It happens like clockwork. Companies, including Apple this month, introduce new options to make their gadgets feel new and improved.
Soon you’ll be able to zap that text message you sent but regretted! A Mac computer will be able to use an iPhone camera for video calls! You can change the colour tint of Android app icons to match the rest of your screen!
And like clockwork, a vast majority of people won’t use these features.
Tech experts told me that only a small percentage of people adjust anything about how their electronics or software come from the manufacturer. Most of us are not tinkering constantly with settings for the fancy features of phones, TVs and laptops.
Why, then, do companies keep adding functions that are handy for a tiny number of people and ignored by the rest? And is there a better way to design products?
Cliff Kuang, a designer in the tech industry and an author of a book about the history of product design, singled out three culprits behind ever-growing features. First, companies add options because it helps them market their products as new and exciting. Second, products with many millions of users must appeal to people with widely different needs. And — this one stings — we are infatuated with options that seem great but that we can’t or won’t use.

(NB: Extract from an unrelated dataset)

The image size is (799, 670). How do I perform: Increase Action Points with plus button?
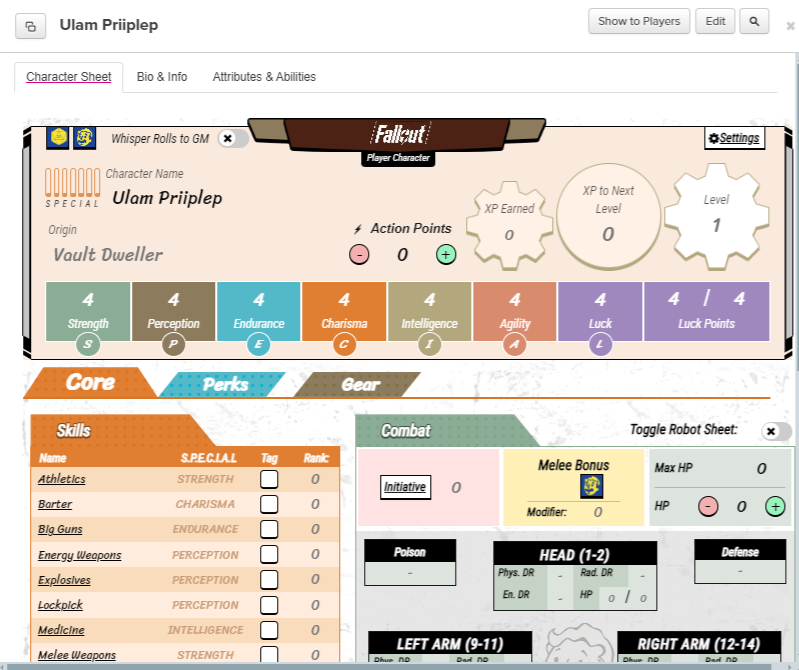click(446, 255)
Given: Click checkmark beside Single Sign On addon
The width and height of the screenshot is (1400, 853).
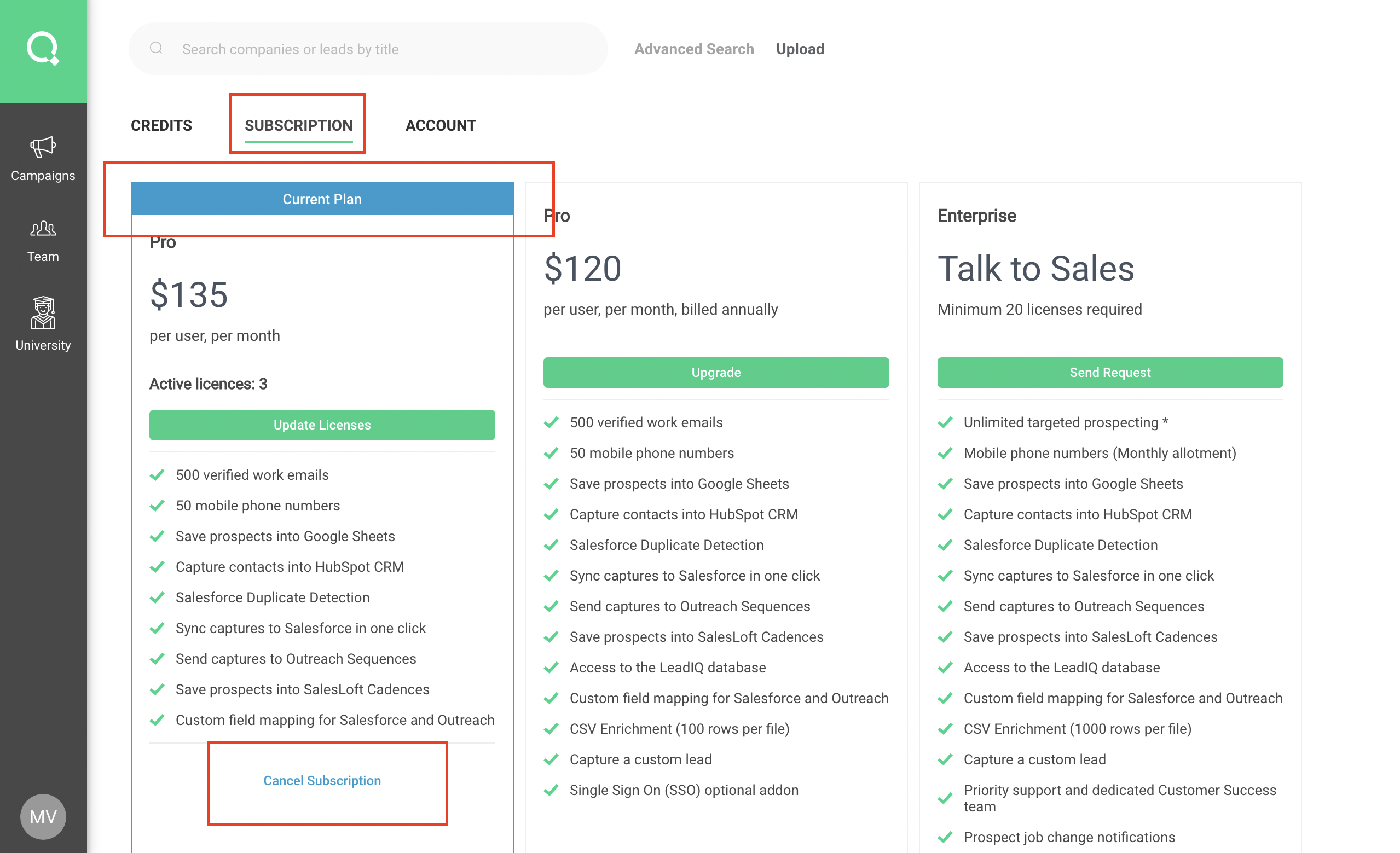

We are infatuated with options that seem great but that we can’t or won’t use.
Kuang described this third factor as the “the inability of users to distinguish between ‘Hey, that looks good’ and ‘Hey, I need that.’”
If it makes you feel better, Kuang said he’s guilty of this, too. He was wowed by a feature in his Tesla to automate parallel parking. “The first time I used it, it was cool,” he said. “And I never used it again.”